Proposition 37 is the Mandatory Labeling of Genetically Engineered Food Initiative.  Genetically engineered means that the genetics of the plant or animal were changed.  If a product that we eat was genetically engineered, you would now know.  The initiative also prohibits the labeling of foods as “natural” as many consumers are fooled into believing that “natural” foods are organic or more healthful.  In truth, anything can be natural – even synthetically produced foodstuffs.

The reason for the need for Prop. 37 is because the Food and Drug Administration which regulates what we eat has allowed for biologically engineered foods to enter the food supply without any significant testing.

Why is this a concern?  Let’s look at a recent study by biologist Alex Surov.  He fed hamsters Monsanto’s genetically engineered soy for two years.  “Originally, everything went smoothly,” said Surov.  In the third generation of hamsters, things started to go wrong – the hamsters were infertile.  Other bizarre characteristics also started to appear such as hair growing on the inside of their mouths.  This study alone points out the need for longer term testing of foods made in the lab.

As reported in Natural Society, a fourth generation of mice being fed Monsanto corn were infertile.  Thousands of sheep, buffalo and goats grazing Monsanto cottonseed in India died.  Test animals were regularly found to have altered liver and pancreas cells as well as organ lesions.  Overall, test animals were more susceptible to cancer.

With all of these warning signs that genetically engineered foods may be unsafe, there are still no serious long-term studies as it relates to the safety of these “Frankenfoods” as some have described them.  The FDA continues to state that these foods are safe despite no meaningful testing that goes beyond six weeks.

In making up your mind as to how to vote on Prop. 37 in November, let’s look at who is funding both sides of the initiative.  Those funding the ‘no’ movement include Monsanto, McCormick spices, DuPont, Nestle, Coca-Cola, Pepsi, General Mills and Kraft.  Their interest is clear as more than 70% of the foods that you buy from grocery store shelves contain genetically engineered products.  If labeling in the California matches those in the European Union, Japan, China, Brazil and even Egypt, many U.S. companies may see their profit margins lag.

So who is funding ‘yes’?  Nature’s Path Foods, Stonyfield Farms, many organic farms and numerous small donors.  As is the case with the ‘no’ on 37 companies, all but the small donors have a financial stake in the initiative.

A shortcoming of the initiative is that it does not prohibit organic meats such as chickens or cows from eating genetically engineered corn.  Restaurants are excluded as well.  The proposition also does not deal with the health risks of the irradiation of much of our food supply.
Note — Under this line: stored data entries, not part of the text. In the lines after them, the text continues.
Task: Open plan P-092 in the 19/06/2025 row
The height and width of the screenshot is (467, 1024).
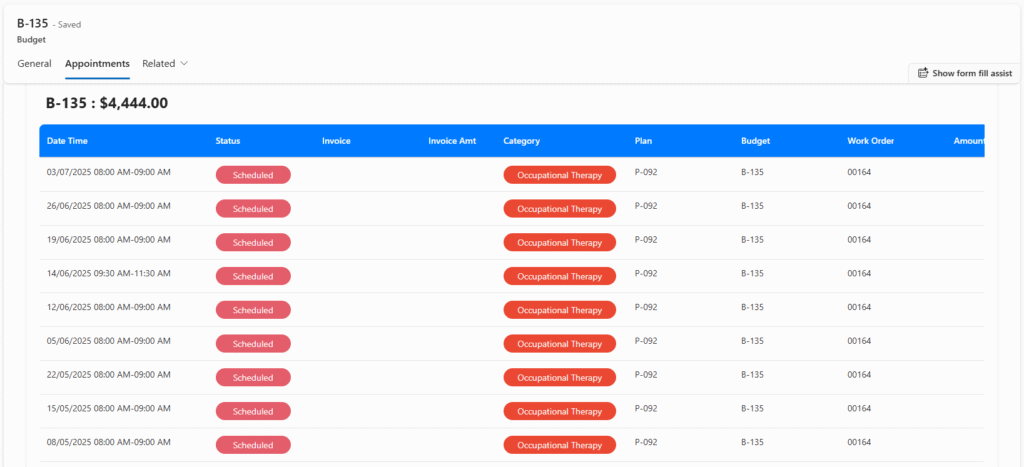Action: (646, 240)
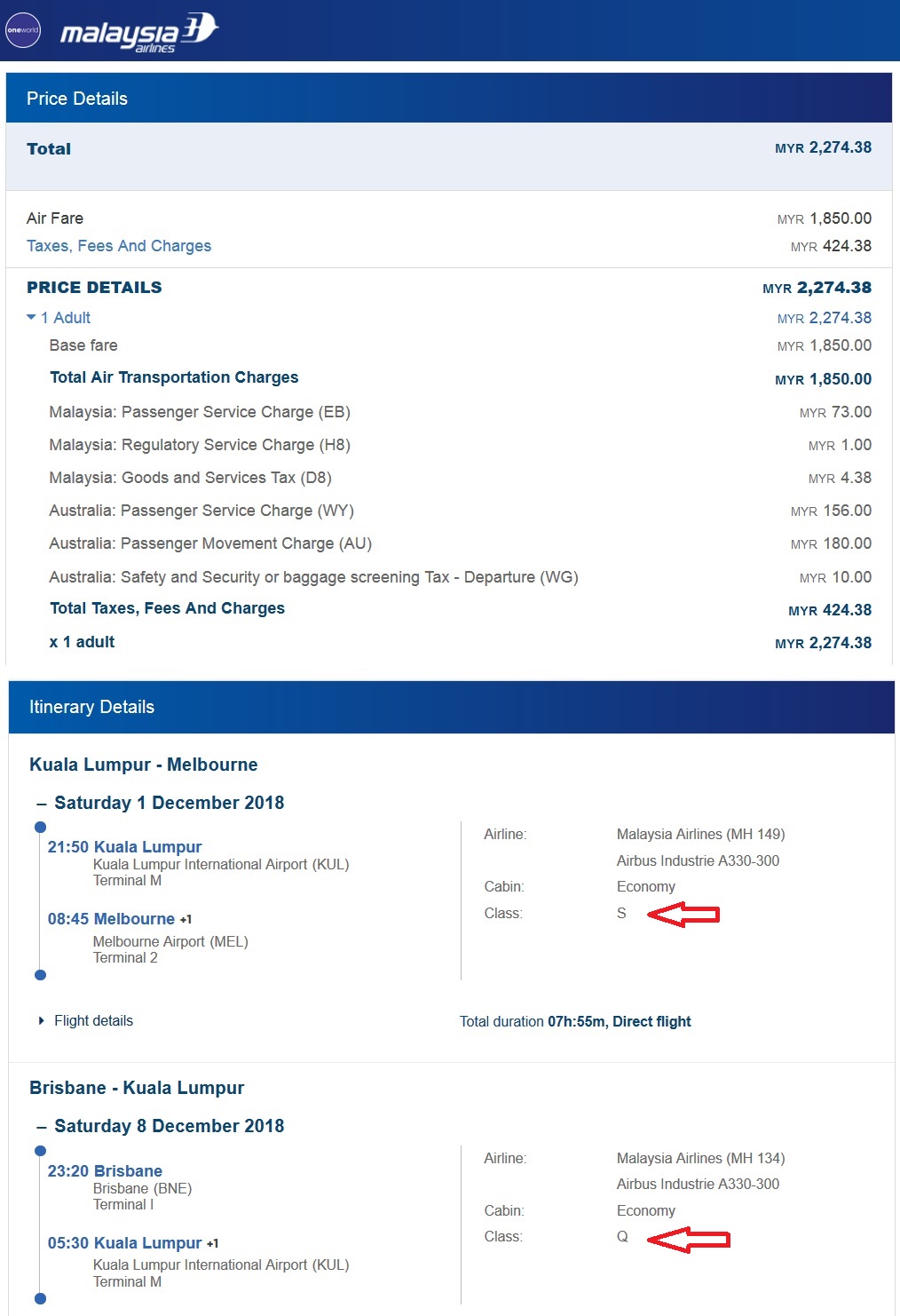Click the red arrow beside Class Q
The image size is (900, 1316).
688,1239
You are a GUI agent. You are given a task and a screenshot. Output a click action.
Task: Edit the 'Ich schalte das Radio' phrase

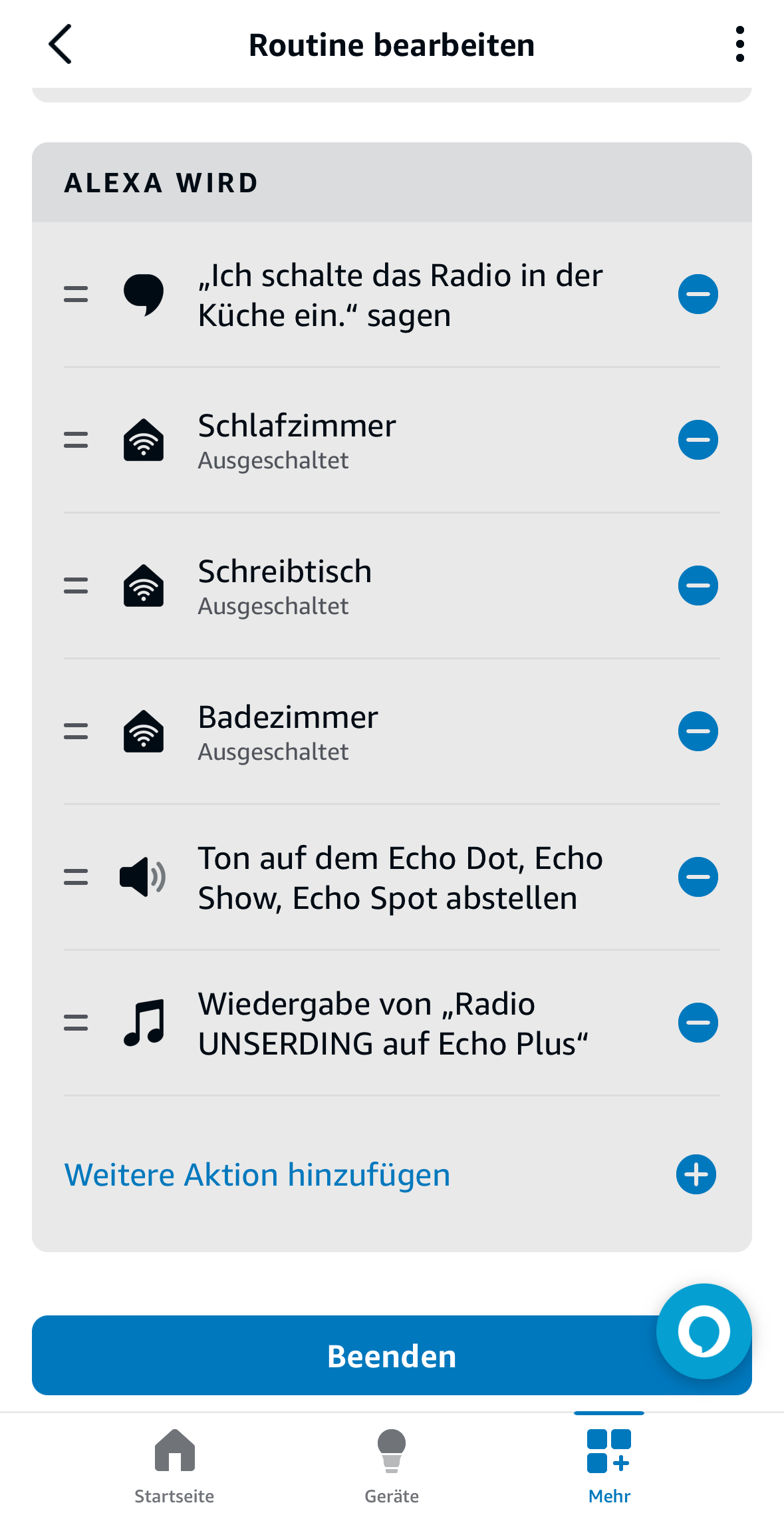point(399,295)
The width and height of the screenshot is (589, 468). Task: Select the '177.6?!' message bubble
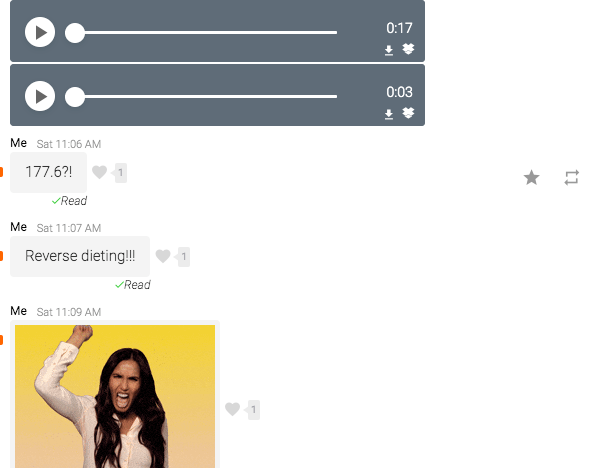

While Proposition 37 is not perfect, it is an initiative that has occurred because of the failure of government to look seriously at the risks caused by the marriage of Big Pharma and Big Food.  This once again shows how Washington DC is not looking out for you and me but embracing their largest donors while unwittingly risking the health of our children and our children’s children.

As you enter the election booth in November, continue to ask yourself, where are the leaders and who is looking out for you and me.  Do not rubber stamp people on the ballot because of party affiliation.  Take a little time, do a little research on your computer and see who best represents your mindset on issues of importance.